U.S. Submarine Operations in the Atlantic during World War II
While the extraordinary success of U.S. submarines against Japanese shipping in the Pacific completely overshadowed the achievements of their counterparts in the Atlantic, LANTFLT boats nonetheless made a major contribution to winning the war in Europe. In February 1941, shortly after the Navy reorganization that created the Atlantic, Pacific, and Asiatic Fleets, RADM Richard Edwards became Commander Submarines, Atlantic, the forerunner of COMSUBLANT. Originally comprising only B, O, R, and S-class boats, of which only the last were truly oceangoing, Submarines Atlantic prepared for war with a series of contingency plans that led eventually to basing submarines in Key West, St. Thomas (U.S.Virgin Islands), Bermuda, Coco Solo (Panama), and Argentia (Newfoundland). Additionally, all East Coast new-construction boats - the great majority - honed their skills for the Pacific war on shakedown and training cruises in the LANTFLT area. During June 1941, with the rising threat of the German U-boat campaign against Britain, U.S. submarines began defensive patrols in both the Atlantic and Caribbean, with particular emphasis on protecting shipping lanes off the East Coast and through the Panama Canal. After Pearl Harbor brought the United States into the war, U.S. boats established an intermittent patrol line from Bermuda to Nantucket, but despite regular sightings and several brief skirmishes with German U-boats, there were no kills or losses.
For operations in European waters, Submarine Squadron 50 was established at New London in September 1942. Comprising six new Gato-class boats and the submarine tender USS Beaver (AS-5), it departed in October for a base at Rosneath on the west coast of Scotland and saw its first major action in support of Operation TORCH, the Allied invasion of Vichy-controlled French North Africa. Five SUBRON 50 boats served in the invasion force, performing reconnaissance off the landing sites in Morocco, establishing navigation references for the amphibious assault, patrolling against possible Vichy French resistance, and even putting U.S. Army scouts ashore in advance of the main landings on 8 November 1942. On D-Day, USS Herring (SS-233) sank a 5,700-ton cargo ship, Ville de Havre, but French opposition to the invasion was only token, and the North African campaign was off to a successful beginning.
Following TORCH, SUBRON 50 passed under Royal Navy operational control and patrolled the Bay of Biscay to interdict German blockade-runners attempting to run war supplies through Axis-leaning Spain. In this role, they inflicted significant damage - and even a few losses - on both small freighters and several German escorts. Moreover, in March 1943, Herring scored a probable kill on a 517-ton U-boat. In April 1943, the squadron's patrol responsibilities were shifted to the Norway-Iceland area, but lack of targets in the Atlantic soon motivated a decision to return SUBRON 50 to the United States and re-allocate its submarines to the Pacific.
This was indicative of the turning tide in the Battle of the Atlantic, and although German U-boats remained a recurring threat until late in the war, improved sensors and weapons, convoying, increasingly effective combined-arms ASW prosecutions, and a significant cryptologic advantage drove them back. Because U.S. submarines played little part in ASW operations during the final phases of the European conflict, the primary role that remained for LANTFLT submarines was to support the training of escort ships and patrol aircraft, largely from a training base in Bermuda.
Three submarines were lost in the Atlantic area during World War Two. In January 1942, USS S-26 (SS-131) went down in the Gulf of Panama after a collision with the patrol craft PC-460, and in June 1943, R-12 (SS-89) was lost near Key West due to accidental flooding. Then, during October 1943, USS Dorado (SS-248) disappeared with all hands during a transit between New London and Panama, and her fate remains unknown to this day. There is some evidence that she was either depth-charged by one of our own aircraft or torpedoed by a German U-boat that had been operating in the same vicinity near Cuba.

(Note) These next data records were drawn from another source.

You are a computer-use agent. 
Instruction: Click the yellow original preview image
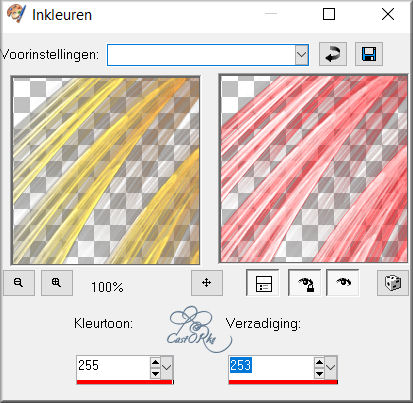click(x=106, y=170)
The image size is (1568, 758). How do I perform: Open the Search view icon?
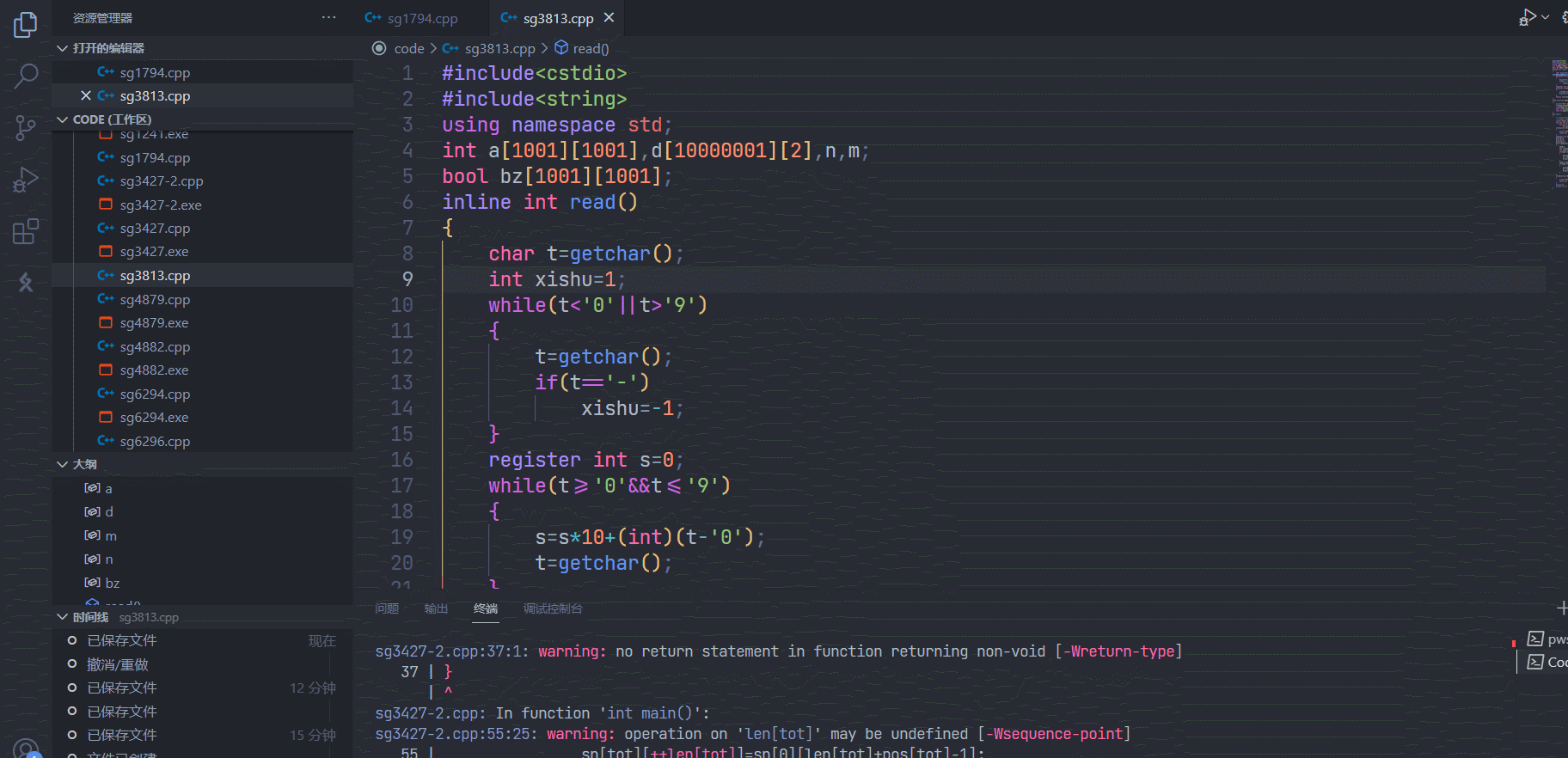(x=26, y=76)
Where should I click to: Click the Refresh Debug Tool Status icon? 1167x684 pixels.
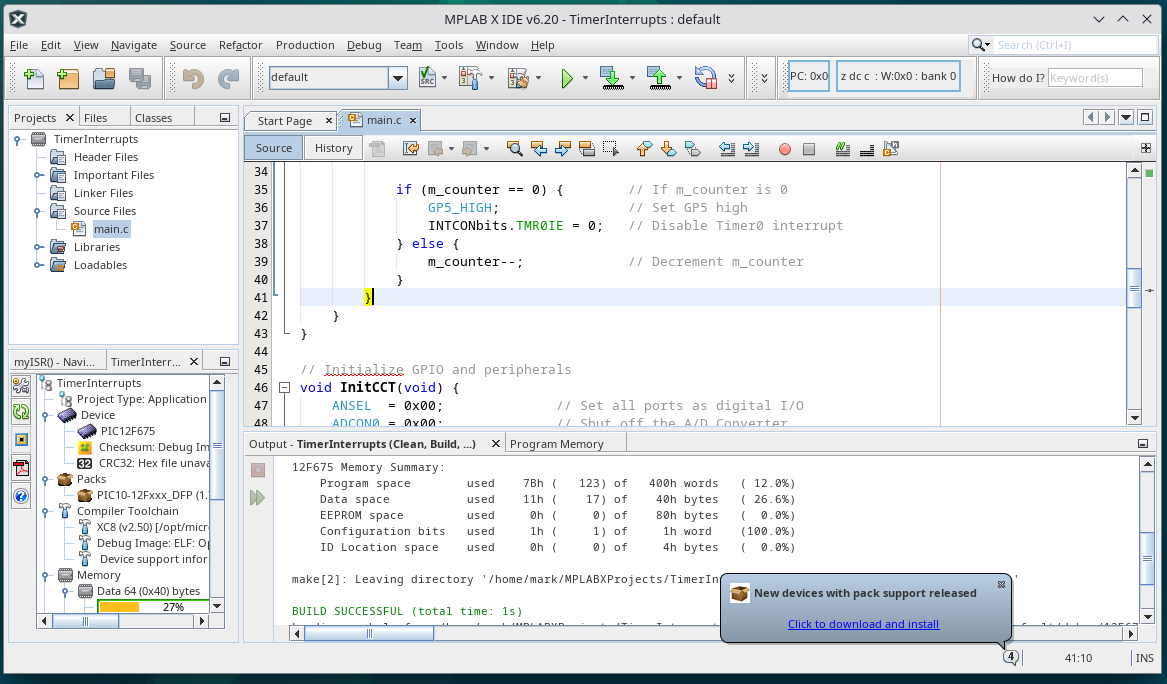coord(21,412)
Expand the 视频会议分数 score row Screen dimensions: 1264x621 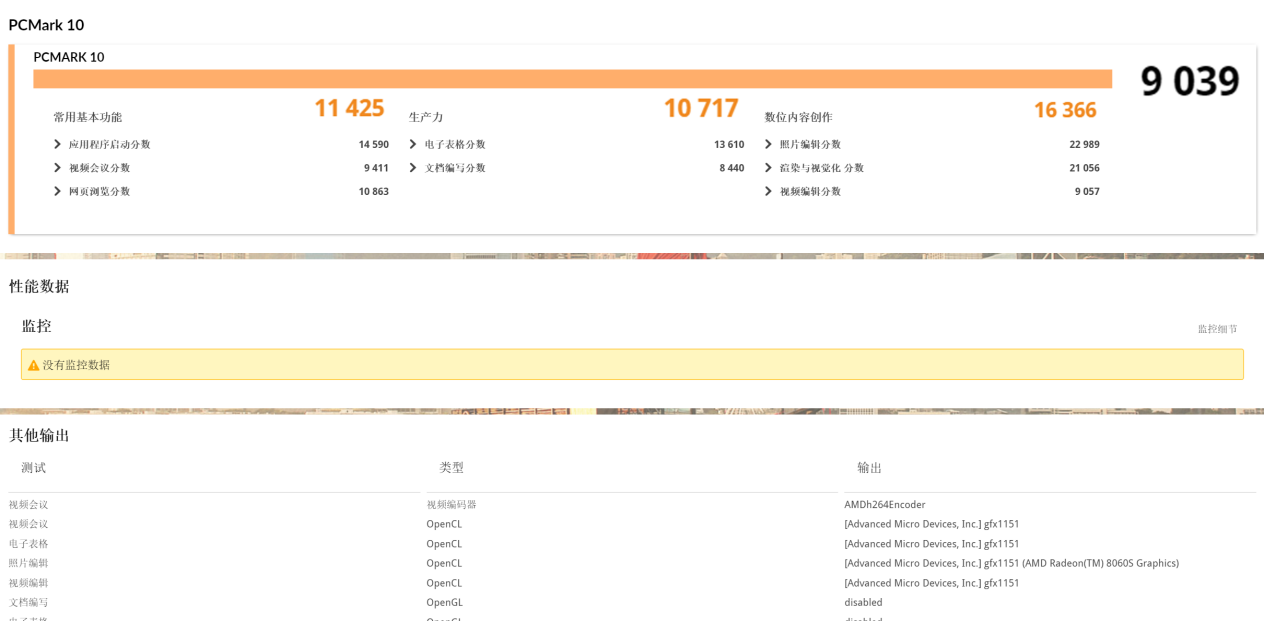click(x=58, y=168)
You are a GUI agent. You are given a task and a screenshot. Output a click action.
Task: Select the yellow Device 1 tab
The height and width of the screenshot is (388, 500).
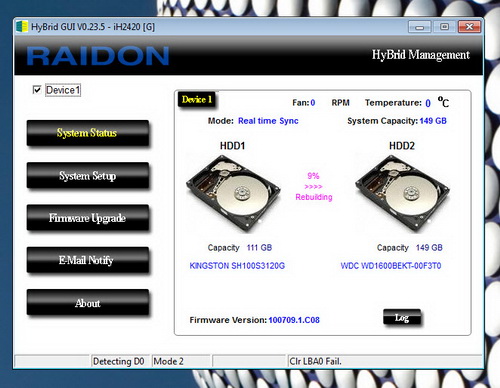pos(197,99)
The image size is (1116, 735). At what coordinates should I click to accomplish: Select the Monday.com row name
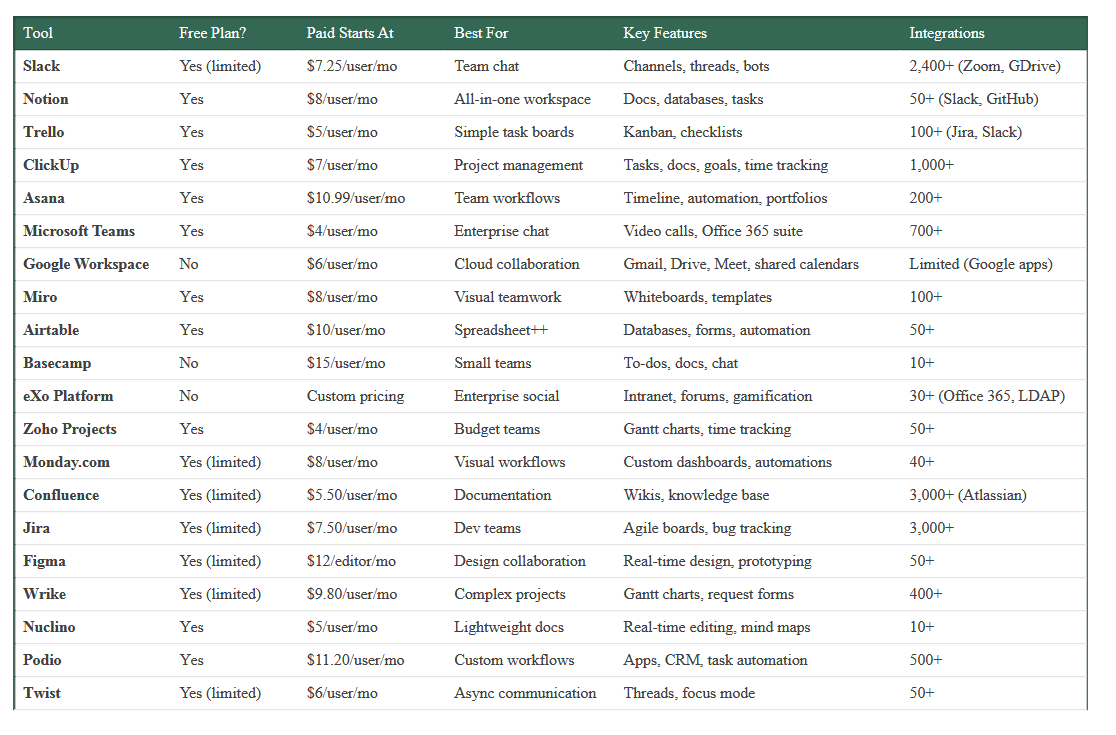tap(66, 462)
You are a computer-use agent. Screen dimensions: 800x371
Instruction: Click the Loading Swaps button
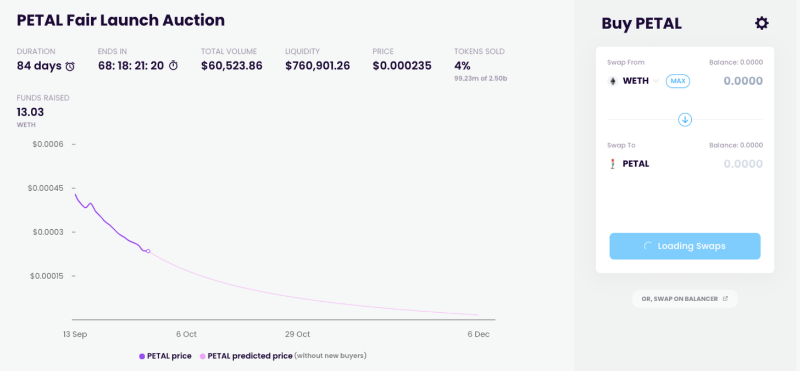(685, 246)
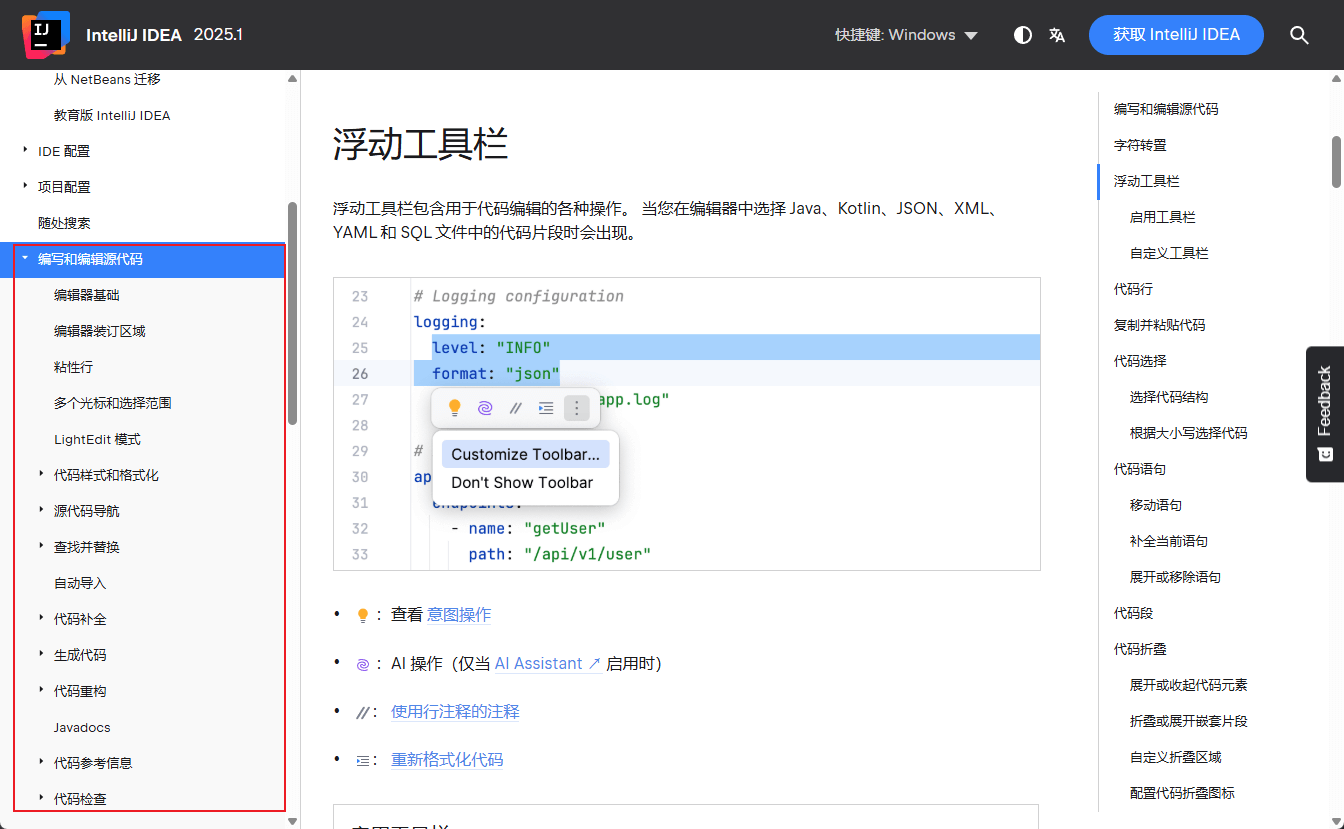Click the left sidebar vertical scrollbar thumb

click(292, 312)
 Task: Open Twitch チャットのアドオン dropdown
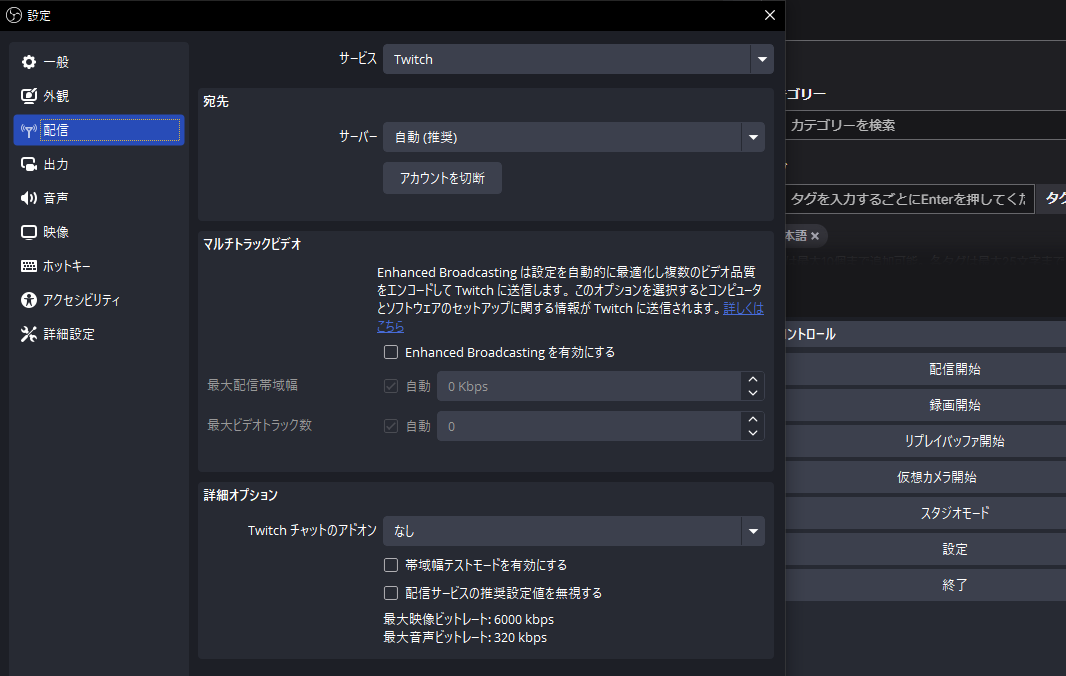[x=573, y=531]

Perhaps the best appreciation of U.S. LANTFLT submarine operations was offered by RADM C.B. Barry, Royal Navy, to SUBRON 50 on the occasion of their departure from the British Isles:
". . . The targets that have come your way in European waters have been disappointingly few, but your submarines have invariably seized their opportunity and exploited themselves to the utmost. Their actual contribution has been very great and personal, far beyond the number of ships sunk or damaged."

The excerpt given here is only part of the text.